**DATA IN THIS EXERCISE:**
···

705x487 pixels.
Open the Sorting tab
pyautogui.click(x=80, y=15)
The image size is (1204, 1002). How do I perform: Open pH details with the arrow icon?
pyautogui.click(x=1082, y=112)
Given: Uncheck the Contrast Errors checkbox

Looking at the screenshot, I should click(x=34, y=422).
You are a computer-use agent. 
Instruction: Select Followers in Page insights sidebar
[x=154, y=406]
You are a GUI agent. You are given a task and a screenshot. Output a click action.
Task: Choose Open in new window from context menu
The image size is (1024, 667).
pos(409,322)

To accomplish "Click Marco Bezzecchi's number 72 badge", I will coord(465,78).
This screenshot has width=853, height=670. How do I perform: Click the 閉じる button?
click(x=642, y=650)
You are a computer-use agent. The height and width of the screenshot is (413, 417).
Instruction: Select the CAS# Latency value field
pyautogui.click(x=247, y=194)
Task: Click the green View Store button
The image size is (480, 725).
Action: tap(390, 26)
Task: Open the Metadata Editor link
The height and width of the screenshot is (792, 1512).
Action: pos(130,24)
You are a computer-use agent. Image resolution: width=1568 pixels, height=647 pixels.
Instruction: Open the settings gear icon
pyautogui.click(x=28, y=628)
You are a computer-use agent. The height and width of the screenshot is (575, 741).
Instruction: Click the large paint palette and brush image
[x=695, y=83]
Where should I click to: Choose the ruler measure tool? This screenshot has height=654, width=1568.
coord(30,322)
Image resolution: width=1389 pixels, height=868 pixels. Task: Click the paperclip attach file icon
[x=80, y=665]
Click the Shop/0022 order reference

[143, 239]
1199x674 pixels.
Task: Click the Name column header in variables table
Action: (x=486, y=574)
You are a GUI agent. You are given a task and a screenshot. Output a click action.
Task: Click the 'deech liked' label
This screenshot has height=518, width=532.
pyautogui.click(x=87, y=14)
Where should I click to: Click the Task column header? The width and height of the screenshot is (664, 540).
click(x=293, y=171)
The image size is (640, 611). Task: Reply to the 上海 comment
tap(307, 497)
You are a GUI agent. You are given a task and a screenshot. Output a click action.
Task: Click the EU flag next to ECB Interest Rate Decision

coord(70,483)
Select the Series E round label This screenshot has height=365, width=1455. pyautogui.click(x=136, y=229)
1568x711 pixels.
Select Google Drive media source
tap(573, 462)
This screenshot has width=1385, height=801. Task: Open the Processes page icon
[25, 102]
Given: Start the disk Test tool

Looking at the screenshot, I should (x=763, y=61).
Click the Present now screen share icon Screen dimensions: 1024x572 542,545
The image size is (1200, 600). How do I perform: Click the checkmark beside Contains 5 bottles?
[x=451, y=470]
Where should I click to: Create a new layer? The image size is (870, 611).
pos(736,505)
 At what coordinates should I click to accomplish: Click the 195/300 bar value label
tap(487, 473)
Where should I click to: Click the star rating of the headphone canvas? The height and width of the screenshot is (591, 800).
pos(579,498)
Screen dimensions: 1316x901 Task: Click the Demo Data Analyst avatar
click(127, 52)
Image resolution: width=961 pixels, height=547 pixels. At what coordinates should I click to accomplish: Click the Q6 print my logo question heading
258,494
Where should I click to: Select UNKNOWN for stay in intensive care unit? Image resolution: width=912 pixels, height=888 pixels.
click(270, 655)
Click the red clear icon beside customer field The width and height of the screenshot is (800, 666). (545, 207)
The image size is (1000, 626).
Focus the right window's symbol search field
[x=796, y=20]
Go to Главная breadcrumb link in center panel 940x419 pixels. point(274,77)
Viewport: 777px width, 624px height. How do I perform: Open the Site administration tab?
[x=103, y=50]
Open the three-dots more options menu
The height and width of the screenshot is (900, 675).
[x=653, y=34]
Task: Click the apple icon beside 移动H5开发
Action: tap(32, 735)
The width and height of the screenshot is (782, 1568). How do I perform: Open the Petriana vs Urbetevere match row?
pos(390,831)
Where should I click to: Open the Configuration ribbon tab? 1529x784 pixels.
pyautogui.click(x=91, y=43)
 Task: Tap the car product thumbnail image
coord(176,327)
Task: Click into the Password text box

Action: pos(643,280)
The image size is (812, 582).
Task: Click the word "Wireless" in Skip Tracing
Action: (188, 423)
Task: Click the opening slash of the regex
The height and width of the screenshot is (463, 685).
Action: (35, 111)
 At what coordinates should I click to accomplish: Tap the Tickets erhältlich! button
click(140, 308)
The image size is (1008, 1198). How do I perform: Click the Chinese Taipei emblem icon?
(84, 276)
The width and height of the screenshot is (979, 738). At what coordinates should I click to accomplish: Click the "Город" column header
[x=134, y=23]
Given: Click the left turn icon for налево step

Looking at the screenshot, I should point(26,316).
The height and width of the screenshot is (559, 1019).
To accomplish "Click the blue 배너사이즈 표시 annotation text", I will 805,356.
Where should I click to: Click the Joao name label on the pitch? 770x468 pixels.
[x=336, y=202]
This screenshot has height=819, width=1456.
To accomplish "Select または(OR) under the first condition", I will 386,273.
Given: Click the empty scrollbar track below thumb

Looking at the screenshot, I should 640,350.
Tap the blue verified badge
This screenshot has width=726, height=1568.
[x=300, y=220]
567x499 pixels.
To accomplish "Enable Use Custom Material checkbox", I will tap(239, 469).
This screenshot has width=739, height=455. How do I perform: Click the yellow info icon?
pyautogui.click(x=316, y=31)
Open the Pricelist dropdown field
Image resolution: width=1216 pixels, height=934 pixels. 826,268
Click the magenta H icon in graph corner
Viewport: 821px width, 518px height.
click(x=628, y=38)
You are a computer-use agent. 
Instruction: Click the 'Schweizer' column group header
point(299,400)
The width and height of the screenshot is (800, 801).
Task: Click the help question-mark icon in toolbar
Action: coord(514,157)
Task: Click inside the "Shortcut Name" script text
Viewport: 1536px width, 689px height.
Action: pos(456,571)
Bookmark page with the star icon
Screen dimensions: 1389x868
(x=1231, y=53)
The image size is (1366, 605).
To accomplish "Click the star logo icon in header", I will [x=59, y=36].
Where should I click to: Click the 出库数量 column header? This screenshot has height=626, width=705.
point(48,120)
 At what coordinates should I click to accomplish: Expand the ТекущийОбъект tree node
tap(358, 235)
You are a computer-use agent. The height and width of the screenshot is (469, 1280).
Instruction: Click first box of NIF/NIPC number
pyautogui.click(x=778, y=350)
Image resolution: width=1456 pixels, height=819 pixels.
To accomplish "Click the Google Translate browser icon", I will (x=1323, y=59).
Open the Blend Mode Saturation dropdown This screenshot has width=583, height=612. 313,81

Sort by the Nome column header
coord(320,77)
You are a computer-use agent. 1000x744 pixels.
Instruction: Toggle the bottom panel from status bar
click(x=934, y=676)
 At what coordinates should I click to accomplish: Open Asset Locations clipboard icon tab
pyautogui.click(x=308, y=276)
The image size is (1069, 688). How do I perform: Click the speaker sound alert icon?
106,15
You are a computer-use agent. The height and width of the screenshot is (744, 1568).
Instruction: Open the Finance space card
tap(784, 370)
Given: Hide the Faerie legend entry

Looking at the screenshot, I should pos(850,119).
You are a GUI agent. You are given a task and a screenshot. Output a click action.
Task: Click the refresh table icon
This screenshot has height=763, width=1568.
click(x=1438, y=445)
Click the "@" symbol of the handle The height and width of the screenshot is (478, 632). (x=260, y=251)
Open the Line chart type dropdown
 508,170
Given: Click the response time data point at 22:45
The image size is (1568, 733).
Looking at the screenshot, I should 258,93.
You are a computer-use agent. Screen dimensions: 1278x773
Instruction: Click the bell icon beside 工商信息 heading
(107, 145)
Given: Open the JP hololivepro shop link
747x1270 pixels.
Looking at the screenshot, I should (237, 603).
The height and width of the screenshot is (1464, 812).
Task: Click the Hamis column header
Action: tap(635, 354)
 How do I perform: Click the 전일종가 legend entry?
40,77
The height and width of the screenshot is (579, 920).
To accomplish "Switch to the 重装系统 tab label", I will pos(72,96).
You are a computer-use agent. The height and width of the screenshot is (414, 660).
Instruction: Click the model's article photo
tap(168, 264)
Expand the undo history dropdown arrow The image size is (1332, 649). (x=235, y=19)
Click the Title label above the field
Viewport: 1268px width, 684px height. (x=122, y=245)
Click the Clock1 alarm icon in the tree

···

**YOUR INSTRUCTIONS:** If a line above includes the string "computer", pick it out.

**RESULT OF THIS TASK:**
You are a computer-use agent. 
You are a computer-use agent. The height and width of the screenshot is (413, 417).
You are a computer-use agent. Image resolution: width=1568 pixels, height=647 pixels.
You are a computer-use agent. The height and width of the screenshot is (575, 741).
You are a computer-use agent. 
You are a computer-use agent. The height and width of the screenshot is (469, 1280).
You are a computer-use agent. 1000x744 pixels.
You are a computer-use agent. The height and width of the screenshot is (744, 1568).
You are a computer-use agent. Screen dimensions: 1278x773
You are a computer-use agent. The height and width of the screenshot is (414, 660).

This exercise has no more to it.